Al contrario, è stata notata una diminuzione del Bacteroides plebeius, legato all’artrite reumatoide associata alla disbiosi, che gli autori attribuiscono all’aumento dell’assunzione di omega-3.

Gli autori osservano: “Sebbene questi interessanti risultati aprano la strada all’integrazione degli approcci nutrizionali nella modulazione della salute intestinale, sono necessarie ulteriori ricerche per comprendere i meccanismi sottostanti e le implicazioni a lungo termine.

Il raggiungimento di un consenso in questo campo rimane difficile a causa di vari fattori che lo influenzano”.

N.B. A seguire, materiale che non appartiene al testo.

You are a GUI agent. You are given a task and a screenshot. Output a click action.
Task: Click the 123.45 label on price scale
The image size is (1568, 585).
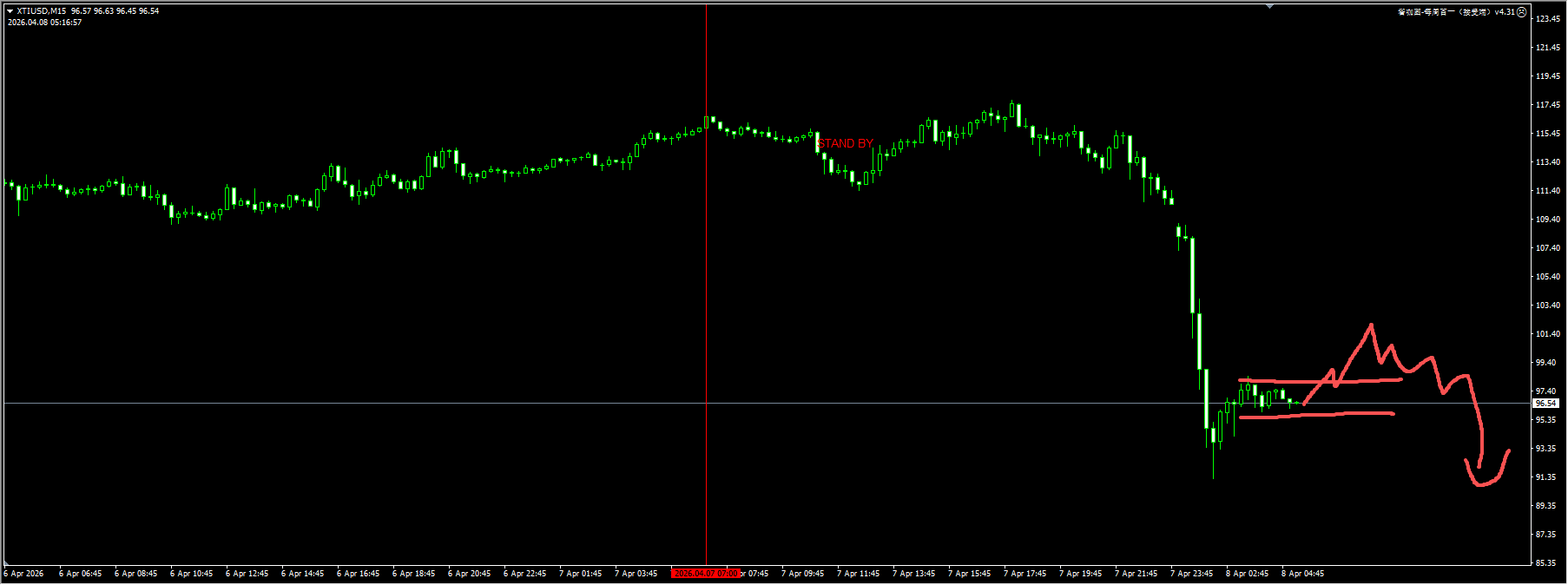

Gli strumenti analitici avanzati e i futuri progressi negli studi di associazione microbioma-wide potranno fornire ulteriori approfondimenti su queste relazioni.”

“I futuri progressi negli studi di associazione a livello di microbioma, supportati da algoritmi bioinformatici e coefficienti di correlazione, consentiranno un’ulteriore categorizzazione dei geni microbici in gruppi specifici, come gruppi di linkage metagenomici, specie metagenomiche, gruppi di geni in co-abbondanza o pan-genomi di specie metagenomiche. Il catalogo di geni microbici risultante rappresenta una ricca fonte di dati per stabilire associazioni e previsioni sullo stato di salute o di malattia, sfruttando la potenza delle tecnologie avanzate di apprendimento automatico.”